BEGIN Materials provided

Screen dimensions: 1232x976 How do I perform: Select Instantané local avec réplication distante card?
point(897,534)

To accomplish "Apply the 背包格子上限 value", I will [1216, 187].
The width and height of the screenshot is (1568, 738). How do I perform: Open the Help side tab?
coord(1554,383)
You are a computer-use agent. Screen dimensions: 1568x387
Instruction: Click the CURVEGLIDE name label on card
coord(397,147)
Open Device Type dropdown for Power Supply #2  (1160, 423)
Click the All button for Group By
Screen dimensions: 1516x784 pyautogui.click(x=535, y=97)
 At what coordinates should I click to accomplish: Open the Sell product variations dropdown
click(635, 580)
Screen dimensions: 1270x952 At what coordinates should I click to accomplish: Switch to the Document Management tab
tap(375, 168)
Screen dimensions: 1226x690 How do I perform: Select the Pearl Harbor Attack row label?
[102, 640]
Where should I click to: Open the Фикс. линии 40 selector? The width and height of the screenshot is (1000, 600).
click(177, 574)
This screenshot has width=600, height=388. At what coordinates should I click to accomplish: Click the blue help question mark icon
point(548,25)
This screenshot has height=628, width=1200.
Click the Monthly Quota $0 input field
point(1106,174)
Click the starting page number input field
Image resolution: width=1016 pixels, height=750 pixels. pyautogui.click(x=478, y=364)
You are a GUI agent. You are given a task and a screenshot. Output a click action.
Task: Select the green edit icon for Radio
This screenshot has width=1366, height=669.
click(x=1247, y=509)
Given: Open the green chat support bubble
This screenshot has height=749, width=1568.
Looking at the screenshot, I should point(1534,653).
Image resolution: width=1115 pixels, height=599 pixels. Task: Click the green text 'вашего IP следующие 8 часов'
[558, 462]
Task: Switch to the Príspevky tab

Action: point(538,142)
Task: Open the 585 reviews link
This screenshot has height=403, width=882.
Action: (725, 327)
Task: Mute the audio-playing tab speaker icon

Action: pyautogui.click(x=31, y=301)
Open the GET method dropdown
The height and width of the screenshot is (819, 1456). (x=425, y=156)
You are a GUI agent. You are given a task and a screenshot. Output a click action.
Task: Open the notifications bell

END Materials provided

## Written task
Could you copy out the items again, starting at the line containing "This screenshot has height=628, width=1200." and ending at the last line of the items, without changing anything?

## Complete response
This screenshot has height=628, width=1200.
Click the Monthly Quota $0 input field
point(1106,174)
Click the starting page number input field
Image resolution: width=1016 pixels, height=750 pixels. pyautogui.click(x=478, y=364)
You are a GUI agent. You are given a task and a screenshot. Output a click action.
Task: Select the green edit icon for Radio
This screenshot has width=1366, height=669.
click(x=1247, y=509)
Given: Open the green chat support bubble
This screenshot has height=749, width=1568.
Looking at the screenshot, I should point(1534,653).
Image resolution: width=1115 pixels, height=599 pixels. Task: Click the green text 'вашего IP следующие 8 часов'
[558, 462]
Task: Switch to the Príspevky tab

Action: point(538,142)
Task: Open the 585 reviews link
This screenshot has height=403, width=882.
Action: (725, 327)
Task: Mute the audio-playing tab speaker icon

Action: pyautogui.click(x=31, y=301)
Open the GET method dropdown
The height and width of the screenshot is (819, 1456). (x=425, y=156)
You are a GUI agent. You are given a task and a screenshot. Output a click action.
Task: Open the notifications bell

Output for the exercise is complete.